■ Directions for this task: Every line of the records that holds the word "will" should be copied.

■ Material for the task:
-=-=-=-=-

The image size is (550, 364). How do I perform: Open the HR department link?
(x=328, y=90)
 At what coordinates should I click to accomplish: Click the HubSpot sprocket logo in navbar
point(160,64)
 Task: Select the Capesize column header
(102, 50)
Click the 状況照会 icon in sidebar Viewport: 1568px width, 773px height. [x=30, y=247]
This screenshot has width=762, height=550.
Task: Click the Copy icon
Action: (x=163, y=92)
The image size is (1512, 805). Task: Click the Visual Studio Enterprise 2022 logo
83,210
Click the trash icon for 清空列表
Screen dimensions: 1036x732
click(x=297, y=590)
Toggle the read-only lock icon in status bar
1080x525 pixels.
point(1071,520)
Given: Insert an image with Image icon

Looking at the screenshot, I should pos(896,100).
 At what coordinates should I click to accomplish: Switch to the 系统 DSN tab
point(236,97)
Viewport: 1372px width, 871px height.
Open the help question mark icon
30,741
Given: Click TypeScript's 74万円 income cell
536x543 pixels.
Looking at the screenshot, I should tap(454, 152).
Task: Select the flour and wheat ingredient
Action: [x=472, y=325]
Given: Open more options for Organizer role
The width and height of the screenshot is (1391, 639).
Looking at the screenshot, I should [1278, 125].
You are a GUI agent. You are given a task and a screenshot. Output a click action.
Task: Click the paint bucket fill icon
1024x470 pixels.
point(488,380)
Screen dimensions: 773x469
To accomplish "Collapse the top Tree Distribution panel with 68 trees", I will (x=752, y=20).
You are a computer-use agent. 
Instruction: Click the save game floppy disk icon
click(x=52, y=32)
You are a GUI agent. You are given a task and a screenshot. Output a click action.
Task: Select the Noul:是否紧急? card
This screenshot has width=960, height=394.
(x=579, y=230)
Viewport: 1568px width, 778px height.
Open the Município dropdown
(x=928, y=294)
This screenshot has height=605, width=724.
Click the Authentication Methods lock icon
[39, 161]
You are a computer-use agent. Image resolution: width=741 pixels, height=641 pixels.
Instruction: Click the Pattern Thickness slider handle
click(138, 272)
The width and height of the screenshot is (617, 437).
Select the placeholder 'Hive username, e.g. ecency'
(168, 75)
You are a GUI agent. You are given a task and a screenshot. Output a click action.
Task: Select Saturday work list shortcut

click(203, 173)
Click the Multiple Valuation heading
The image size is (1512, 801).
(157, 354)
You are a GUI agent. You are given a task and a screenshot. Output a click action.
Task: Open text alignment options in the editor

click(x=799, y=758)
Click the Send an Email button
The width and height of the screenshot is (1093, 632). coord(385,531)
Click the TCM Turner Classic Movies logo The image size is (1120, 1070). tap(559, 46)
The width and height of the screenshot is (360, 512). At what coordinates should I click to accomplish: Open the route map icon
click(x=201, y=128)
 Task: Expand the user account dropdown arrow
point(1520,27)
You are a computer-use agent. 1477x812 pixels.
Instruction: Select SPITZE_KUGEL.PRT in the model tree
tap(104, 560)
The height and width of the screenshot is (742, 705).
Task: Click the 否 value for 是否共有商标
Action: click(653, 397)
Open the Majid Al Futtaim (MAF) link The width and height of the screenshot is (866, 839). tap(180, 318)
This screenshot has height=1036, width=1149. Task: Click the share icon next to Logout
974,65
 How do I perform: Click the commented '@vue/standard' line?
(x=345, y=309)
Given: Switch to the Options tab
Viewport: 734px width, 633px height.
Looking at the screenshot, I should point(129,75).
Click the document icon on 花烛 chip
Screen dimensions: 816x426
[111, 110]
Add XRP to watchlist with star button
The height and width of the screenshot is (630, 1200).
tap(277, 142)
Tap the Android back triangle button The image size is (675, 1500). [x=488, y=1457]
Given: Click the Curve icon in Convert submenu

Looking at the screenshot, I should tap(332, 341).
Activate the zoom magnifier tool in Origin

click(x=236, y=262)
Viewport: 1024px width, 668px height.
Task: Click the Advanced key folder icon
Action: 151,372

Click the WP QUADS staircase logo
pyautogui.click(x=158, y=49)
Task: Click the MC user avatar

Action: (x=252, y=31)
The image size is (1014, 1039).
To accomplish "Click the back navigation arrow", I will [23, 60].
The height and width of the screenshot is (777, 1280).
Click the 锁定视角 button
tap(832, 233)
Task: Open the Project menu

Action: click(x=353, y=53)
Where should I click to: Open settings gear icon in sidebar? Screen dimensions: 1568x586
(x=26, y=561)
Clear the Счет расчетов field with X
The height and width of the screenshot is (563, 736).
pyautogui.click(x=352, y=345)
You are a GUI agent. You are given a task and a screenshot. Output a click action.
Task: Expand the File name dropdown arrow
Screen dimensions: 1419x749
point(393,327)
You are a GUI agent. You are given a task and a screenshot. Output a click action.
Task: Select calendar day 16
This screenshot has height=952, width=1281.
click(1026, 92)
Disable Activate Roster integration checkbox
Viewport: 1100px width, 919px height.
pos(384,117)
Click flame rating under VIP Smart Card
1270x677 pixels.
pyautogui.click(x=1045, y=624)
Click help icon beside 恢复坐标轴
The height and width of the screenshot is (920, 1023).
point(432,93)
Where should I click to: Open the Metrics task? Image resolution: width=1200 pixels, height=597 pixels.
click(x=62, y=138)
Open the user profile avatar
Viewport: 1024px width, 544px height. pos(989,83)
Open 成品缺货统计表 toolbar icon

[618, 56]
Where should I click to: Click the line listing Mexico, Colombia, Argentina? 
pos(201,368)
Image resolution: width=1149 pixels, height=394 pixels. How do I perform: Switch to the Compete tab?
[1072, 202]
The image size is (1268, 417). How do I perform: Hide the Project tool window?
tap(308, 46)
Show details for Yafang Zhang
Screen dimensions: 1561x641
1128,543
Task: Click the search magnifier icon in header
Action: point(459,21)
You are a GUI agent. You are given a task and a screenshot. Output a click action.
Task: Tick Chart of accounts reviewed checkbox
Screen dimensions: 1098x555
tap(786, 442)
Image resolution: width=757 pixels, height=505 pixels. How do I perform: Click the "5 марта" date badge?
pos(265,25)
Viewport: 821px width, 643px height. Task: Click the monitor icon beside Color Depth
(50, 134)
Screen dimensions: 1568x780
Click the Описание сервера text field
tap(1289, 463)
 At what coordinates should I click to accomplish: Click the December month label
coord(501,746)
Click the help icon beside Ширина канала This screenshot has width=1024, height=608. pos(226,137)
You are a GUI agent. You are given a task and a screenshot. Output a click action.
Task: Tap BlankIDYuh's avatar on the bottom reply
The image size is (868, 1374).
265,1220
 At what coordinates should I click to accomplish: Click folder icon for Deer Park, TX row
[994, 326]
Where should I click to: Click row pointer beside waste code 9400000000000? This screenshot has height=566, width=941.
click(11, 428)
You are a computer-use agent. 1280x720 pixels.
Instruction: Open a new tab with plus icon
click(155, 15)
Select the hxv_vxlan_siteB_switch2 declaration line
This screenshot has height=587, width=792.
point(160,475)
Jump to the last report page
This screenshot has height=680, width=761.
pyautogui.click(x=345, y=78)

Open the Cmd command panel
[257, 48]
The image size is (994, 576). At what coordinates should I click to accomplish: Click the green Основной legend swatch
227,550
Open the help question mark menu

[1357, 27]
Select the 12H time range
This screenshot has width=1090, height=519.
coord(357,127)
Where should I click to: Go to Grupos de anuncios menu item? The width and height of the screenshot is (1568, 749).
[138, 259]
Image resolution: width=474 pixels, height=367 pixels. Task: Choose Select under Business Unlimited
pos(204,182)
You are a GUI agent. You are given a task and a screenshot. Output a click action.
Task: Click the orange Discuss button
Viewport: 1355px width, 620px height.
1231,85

-=-=-=-=-

■ Task response:
To accomplish "Collapse the top Tree Distribution panel with 68 trees", I will (x=752, y=20).
To accomplish "Click the back navigation arrow", I will [23, 60].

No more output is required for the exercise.